## TASK
Copy the records word for word, from the line containing "The height and" down to the end of the records, and leave the pictures out.

## ROWS
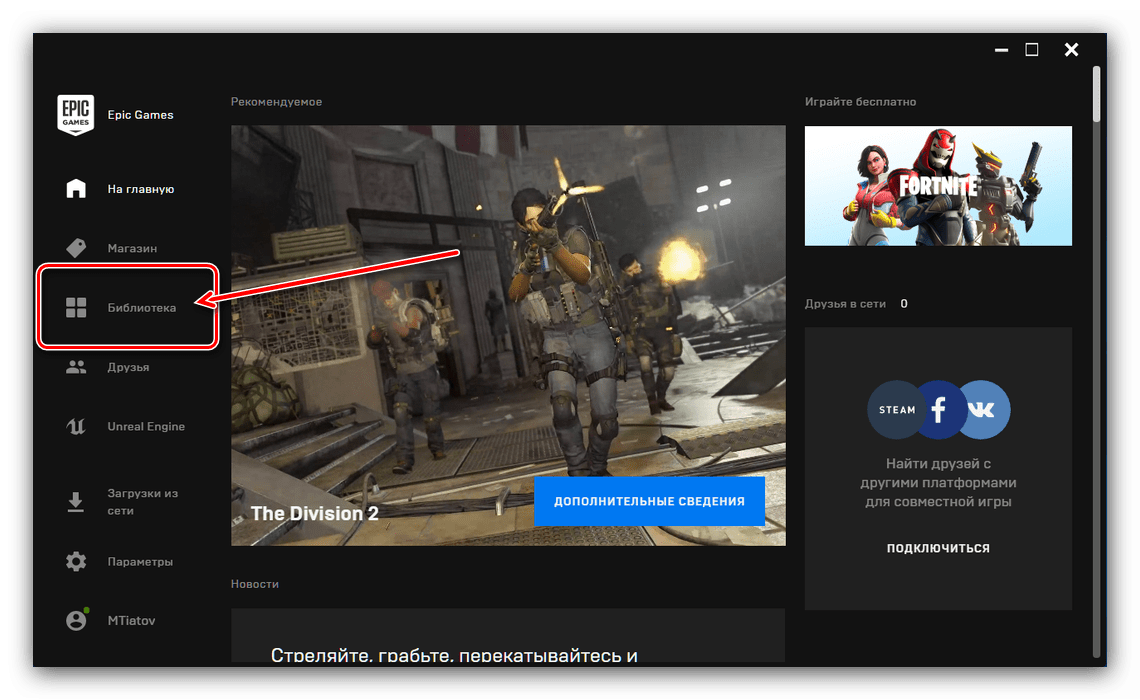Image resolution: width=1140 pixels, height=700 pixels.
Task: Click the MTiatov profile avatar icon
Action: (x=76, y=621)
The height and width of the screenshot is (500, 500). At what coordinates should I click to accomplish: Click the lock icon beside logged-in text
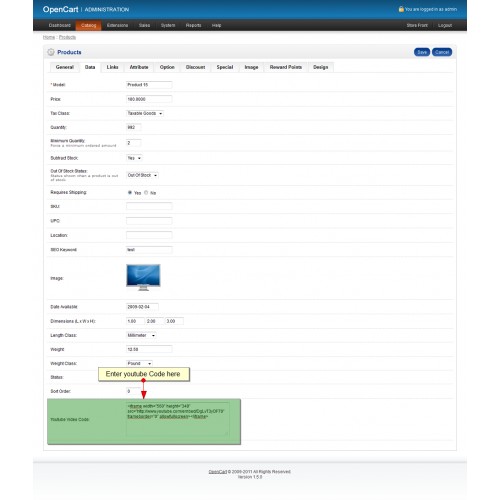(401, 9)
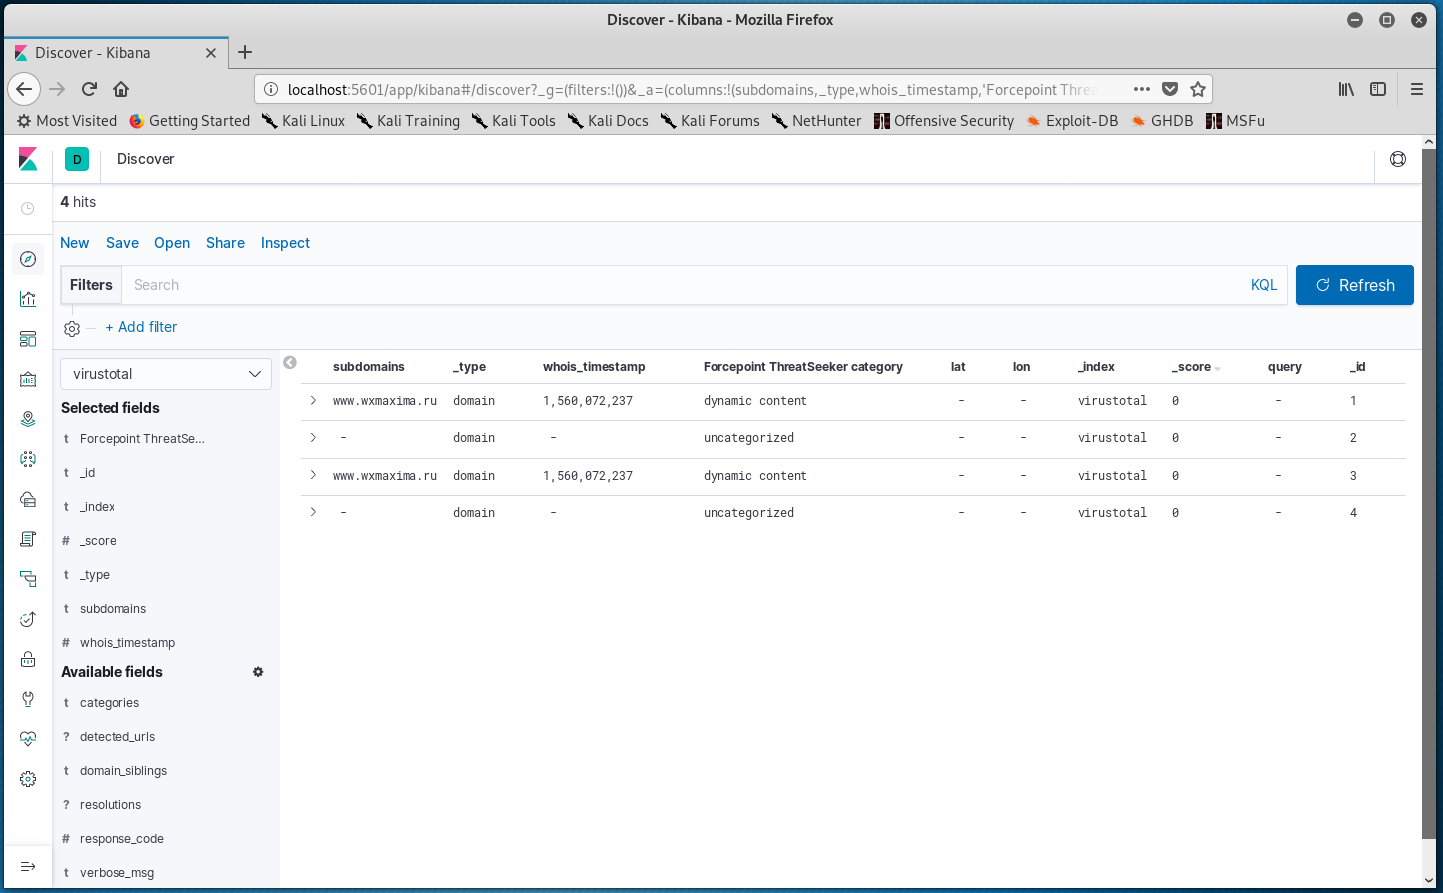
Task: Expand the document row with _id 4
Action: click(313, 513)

## SOLUTION TO THE PROBLEM
The height and width of the screenshot is (500, 500). At what coordinates should I click to accomplish: Click the lock icon beside logged-in text
(401, 9)
Task: Expand the document row with _id 4
Action: click(313, 513)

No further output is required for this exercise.